What this task involves. Among the lines below, return each one that contains the word "computer".

--*--

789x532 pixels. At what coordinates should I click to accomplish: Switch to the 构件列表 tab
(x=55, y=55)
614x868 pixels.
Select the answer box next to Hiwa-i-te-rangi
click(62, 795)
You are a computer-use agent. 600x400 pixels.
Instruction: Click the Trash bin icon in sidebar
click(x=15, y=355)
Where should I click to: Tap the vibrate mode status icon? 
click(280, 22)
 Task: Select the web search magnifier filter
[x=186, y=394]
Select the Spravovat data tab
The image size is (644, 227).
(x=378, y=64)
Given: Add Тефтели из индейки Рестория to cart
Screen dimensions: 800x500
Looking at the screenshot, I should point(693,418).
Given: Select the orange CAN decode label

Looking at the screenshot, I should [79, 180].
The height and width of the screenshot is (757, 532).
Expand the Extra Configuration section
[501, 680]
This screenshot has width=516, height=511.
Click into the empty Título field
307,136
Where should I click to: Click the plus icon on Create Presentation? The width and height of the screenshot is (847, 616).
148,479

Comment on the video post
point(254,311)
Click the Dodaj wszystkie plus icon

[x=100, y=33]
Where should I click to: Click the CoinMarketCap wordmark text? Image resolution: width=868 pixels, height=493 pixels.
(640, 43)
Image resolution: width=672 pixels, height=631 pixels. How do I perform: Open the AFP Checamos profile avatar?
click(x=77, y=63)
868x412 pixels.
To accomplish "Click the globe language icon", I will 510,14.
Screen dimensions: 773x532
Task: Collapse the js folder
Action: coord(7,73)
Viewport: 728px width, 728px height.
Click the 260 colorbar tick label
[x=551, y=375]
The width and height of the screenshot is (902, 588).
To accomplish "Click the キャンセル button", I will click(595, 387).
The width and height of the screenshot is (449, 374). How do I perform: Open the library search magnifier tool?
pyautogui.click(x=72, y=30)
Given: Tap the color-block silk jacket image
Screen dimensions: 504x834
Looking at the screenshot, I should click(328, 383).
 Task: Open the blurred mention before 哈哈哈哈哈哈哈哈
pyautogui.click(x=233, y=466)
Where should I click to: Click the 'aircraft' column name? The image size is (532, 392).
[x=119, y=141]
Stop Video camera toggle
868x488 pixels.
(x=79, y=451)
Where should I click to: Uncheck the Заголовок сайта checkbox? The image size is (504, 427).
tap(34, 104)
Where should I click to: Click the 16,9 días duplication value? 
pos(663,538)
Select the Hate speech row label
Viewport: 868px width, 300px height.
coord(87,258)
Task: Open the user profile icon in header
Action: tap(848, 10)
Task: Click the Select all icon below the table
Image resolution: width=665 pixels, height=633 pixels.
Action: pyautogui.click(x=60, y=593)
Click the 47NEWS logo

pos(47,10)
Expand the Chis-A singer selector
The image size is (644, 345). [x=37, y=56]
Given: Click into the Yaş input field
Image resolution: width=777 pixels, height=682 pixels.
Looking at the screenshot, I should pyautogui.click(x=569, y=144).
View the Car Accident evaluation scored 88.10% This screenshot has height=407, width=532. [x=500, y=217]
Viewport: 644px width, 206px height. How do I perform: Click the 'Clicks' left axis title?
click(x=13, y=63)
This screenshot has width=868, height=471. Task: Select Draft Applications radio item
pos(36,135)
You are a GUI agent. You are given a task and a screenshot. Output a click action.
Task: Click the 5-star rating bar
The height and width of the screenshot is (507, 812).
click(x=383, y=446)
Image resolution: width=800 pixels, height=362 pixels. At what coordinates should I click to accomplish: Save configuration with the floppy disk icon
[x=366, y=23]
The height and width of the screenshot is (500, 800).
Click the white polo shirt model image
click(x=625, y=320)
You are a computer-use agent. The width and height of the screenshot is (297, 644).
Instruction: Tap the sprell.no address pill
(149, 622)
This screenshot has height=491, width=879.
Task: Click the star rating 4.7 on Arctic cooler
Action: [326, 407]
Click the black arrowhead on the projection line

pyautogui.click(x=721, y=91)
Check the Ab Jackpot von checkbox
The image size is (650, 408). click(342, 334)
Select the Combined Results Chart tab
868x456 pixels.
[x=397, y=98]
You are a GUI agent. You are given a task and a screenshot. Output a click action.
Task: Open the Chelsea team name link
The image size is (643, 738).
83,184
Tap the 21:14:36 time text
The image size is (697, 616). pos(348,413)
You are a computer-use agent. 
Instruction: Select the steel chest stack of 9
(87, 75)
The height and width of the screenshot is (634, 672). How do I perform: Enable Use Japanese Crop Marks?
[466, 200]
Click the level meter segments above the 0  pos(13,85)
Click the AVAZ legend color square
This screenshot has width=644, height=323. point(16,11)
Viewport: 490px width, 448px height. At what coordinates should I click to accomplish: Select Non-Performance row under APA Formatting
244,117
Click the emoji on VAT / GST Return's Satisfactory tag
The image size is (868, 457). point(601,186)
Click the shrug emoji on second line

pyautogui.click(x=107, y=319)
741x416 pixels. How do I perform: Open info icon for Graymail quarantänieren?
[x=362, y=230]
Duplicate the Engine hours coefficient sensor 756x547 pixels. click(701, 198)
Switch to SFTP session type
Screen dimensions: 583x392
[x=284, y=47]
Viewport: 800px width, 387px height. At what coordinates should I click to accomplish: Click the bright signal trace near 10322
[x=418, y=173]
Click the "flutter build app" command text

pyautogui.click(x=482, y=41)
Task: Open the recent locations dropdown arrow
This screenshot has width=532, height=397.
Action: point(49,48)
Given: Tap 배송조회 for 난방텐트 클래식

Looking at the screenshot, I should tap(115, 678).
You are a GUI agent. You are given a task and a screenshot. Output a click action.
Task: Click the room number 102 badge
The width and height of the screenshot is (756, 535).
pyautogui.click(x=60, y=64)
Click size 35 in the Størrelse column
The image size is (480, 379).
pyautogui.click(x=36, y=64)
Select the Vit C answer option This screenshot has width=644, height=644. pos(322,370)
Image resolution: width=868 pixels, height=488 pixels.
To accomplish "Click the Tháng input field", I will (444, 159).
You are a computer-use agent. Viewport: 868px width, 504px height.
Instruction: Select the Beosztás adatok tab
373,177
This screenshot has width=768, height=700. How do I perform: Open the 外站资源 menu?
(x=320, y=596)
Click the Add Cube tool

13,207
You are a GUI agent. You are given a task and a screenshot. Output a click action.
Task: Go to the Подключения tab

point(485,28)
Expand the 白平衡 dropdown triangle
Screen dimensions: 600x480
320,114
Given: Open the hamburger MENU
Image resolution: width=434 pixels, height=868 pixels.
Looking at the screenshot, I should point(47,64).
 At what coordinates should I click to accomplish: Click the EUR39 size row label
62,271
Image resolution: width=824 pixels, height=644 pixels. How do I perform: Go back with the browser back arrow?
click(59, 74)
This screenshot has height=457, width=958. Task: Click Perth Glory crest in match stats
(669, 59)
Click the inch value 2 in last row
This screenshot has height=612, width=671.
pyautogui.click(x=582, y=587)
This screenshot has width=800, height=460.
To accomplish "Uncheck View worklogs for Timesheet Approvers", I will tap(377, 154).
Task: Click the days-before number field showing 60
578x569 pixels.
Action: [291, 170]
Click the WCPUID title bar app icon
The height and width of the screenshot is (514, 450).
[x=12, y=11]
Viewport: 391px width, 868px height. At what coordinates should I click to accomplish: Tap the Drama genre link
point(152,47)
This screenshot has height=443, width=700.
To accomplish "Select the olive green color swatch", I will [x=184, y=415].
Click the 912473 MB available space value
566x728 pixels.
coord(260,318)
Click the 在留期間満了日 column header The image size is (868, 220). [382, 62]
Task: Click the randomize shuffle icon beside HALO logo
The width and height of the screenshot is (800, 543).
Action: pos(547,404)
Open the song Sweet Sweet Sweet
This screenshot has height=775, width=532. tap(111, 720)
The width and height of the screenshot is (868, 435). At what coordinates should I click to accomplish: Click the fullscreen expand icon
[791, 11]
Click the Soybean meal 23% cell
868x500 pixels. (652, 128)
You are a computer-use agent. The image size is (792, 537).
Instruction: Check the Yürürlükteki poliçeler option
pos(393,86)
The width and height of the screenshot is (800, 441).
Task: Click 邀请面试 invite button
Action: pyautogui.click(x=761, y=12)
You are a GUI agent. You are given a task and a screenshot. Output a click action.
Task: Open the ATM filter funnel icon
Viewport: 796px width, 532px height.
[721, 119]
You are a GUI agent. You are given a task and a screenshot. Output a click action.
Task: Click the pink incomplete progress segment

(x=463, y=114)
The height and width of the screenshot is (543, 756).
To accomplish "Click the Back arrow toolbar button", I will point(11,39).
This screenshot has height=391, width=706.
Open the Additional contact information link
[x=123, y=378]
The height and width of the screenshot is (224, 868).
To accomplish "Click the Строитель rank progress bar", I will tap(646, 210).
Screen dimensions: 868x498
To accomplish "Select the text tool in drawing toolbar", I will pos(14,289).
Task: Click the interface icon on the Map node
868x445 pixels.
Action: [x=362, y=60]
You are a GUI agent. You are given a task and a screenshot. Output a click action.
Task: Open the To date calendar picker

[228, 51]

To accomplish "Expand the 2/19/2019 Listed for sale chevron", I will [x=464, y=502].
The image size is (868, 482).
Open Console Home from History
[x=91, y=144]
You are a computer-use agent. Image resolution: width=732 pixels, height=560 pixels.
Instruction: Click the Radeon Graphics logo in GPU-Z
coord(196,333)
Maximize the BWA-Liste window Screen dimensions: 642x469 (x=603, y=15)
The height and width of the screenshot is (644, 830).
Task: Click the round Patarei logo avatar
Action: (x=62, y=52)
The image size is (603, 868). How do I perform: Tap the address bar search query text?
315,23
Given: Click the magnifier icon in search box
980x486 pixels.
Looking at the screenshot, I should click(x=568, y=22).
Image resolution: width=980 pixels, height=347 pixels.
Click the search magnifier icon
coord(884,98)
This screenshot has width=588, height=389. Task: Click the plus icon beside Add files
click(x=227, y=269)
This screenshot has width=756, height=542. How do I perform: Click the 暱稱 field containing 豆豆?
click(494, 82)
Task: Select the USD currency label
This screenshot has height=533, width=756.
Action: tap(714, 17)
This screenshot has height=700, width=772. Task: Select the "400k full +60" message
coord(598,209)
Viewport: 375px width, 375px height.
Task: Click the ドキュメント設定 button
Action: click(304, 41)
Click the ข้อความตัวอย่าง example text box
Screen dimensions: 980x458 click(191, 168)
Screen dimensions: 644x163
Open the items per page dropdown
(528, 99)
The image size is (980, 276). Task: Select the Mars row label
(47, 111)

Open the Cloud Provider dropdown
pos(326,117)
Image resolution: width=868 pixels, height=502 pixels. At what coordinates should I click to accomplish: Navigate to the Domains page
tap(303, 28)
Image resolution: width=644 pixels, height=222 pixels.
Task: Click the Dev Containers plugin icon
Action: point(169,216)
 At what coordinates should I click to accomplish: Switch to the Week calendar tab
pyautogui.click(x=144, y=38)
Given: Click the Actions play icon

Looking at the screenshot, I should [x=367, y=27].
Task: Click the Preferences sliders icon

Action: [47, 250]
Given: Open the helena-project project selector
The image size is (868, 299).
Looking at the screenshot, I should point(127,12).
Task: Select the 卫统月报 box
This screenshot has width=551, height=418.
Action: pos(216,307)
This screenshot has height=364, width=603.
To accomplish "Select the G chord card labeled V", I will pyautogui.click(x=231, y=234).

--*--

Task solution.
You are a computer-use agent. 600x400 pixels.
You are a computer-use agent. The width and height of the screenshot is (297, 644).
You are a computer-use agent. 
You are a computer-use agent. Viewport: 868px width, 504px height.
You are a computer-use agent. The image size is (792, 537).
You are a computer-use agent. Image resolution: width=732 pixels, height=560 pixels.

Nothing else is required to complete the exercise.